The Food and Drug Administration (FDA) released March 12 an updated guidance on categorization of laboratory tests.
The document, “Administrative Procedures for CLIA Categorization: Guidance for Industry and Food and Drug Administration Staff,” replaces a document issued in May 2008. CLIA refers to the Clinical Laboratory Improvement Amendments of 1988.
The FDA noted that the CLIA law requires that clinical laboratories obtain a certificate before accepting materials derived from the human body for the purpose of providing information for the diagnosis, prevention, or treatment of any disease or the impairment of or assessment of the health of human beings. “The type of CLIA certificate a laboratory obtains depends upon the complexity of the tests it performs,” the FDA said, adding that CLIA regulations describe three levels of test complexity: waived tests, moderate-complexity tests, and high-complexity tests.
Categorization, Waivers
The new guidance covers procedures for determining CLIA categorization, as well as CLIA waiver protocols and applications.

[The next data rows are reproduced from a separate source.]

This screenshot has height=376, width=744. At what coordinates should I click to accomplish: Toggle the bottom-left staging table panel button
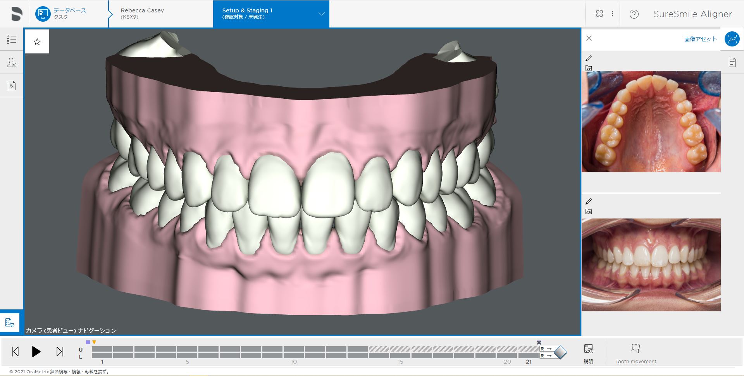[10, 322]
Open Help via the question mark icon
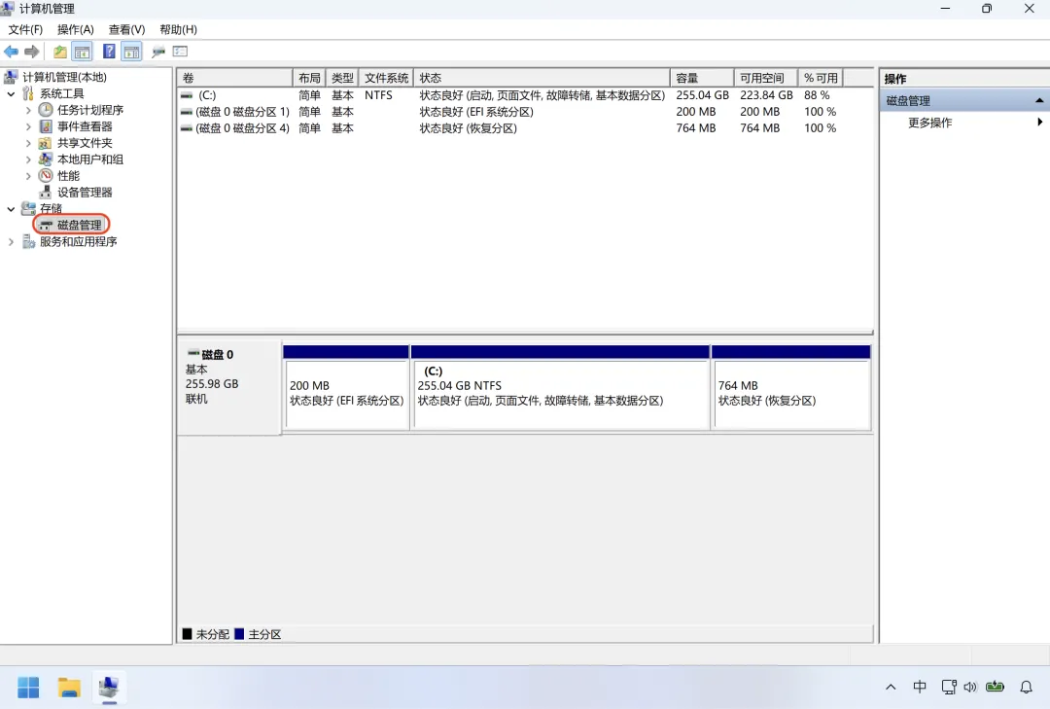The image size is (1050, 709). [109, 52]
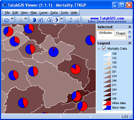Click the Copy documents toolbar icon
This screenshot has width=134, height=120.
[x=20, y=20]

In the first area, the agency said that categorization of in vitro diagnostic tests is determined “at the time of review of a premarket notification submission (510(k)) or a premarket approval application (PMA) under the Federal Food, Drug, and Cosmetic Act.” In those cases when a 510(k) or PMA isn’t needed but CLIA categorization still is appropriate (the agency gave as an example the devices exempt from premarket notification), manufacturers should submit a request for CLIA categorization, including a copy of the test package insert with test instructions, to the Center for Devices and Radiological Health Document Control Center. And to expedite review, the FDA “strongly encourages” submission of an eCopy.

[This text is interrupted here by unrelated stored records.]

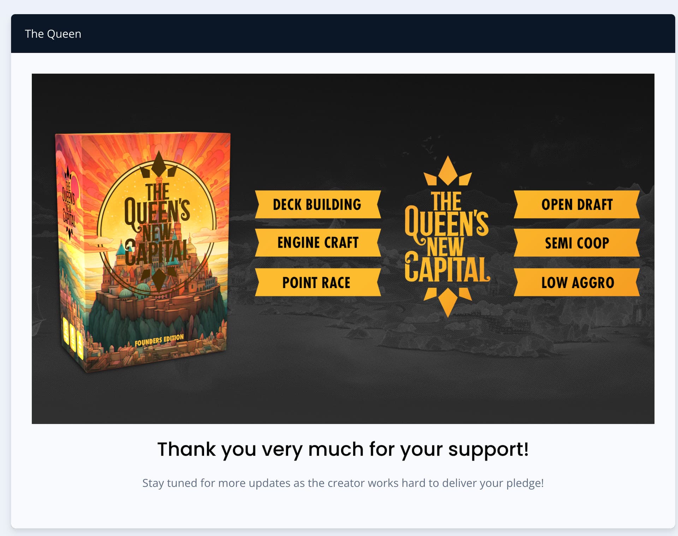Click the DECK BUILDING banner
This screenshot has width=678, height=536.
pos(318,204)
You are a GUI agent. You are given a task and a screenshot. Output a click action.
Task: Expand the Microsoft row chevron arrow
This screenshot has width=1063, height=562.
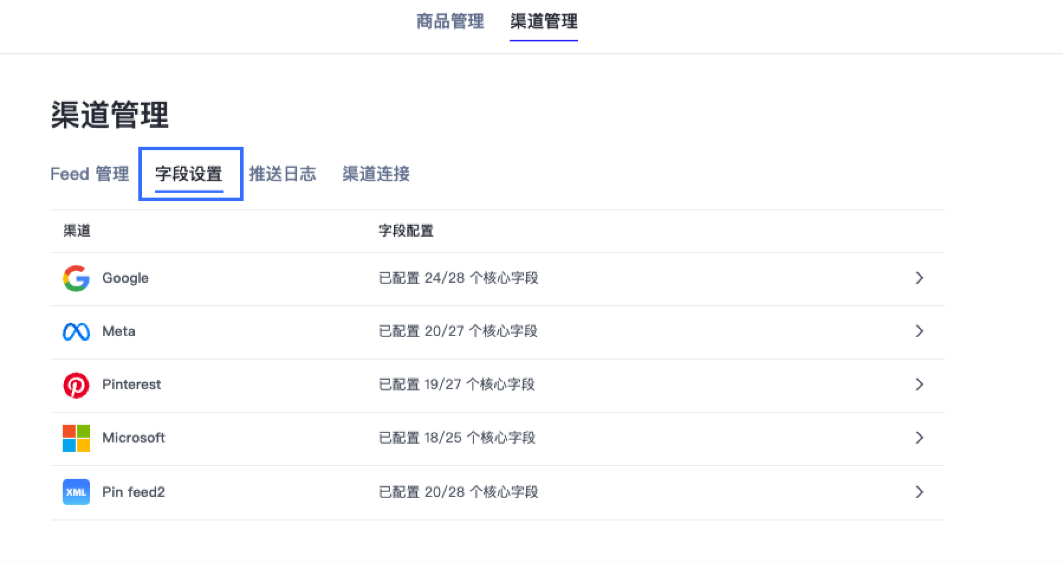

In the second area, involving waivers, the guidance said that a test initially categorized as moderately complex might meet the statutory criteria for a CLIA waiver “if the device is simple to use and the sponsor demonstrates in studies conducted at the intended use sites that the test is accurate and poses an insignificant risk of erroneous results.” The agency guidance said that if a company whose test is categorized as moderate complexity believes the test meets the statutory criteria for CLIA waiver, it may submit a CLIA “waiver by application” to request categorization of the test system as waived.
The agency said that under the medical device user fees law known as MDUFA, from fiscal years 2013 through 2017 the agency made commitments for review times of CLIA waiver by applications. For a substantive interaction, which may be a request for additional information (via letter or e-mail), the review time (measured in FDA days) is 90 days. For a final decision on the waiver, the times under the user fees law are 180 days (with no panel), 330 days (with a panel), and 210 days for a dual 510(k) and CLIA waiver by application.
The new guidance also directs readers to a January 2008 FDA guidance, “Recommendations: Clinical Laboratory Improvement Amendments of 1988 (CLIA) Waiver Applications for Manufacturers of In Vitro Diagnostic Devices.” That guidance is available at
www.fda.gov/MedicalDevicesDeviceRegulationandGuidance/GuidanceDocuments/ucm079632.htm.
The text of the new guidance document is at
www.fda.gov/downloads/MedicalDevices/DeviceRegulationandGuidance/GuidanceDocuments/ucm070889.pdf.
Takeaway: FDA’s updated guidance on categorization of laboratory tests should not have a major impact on clinical laboratories.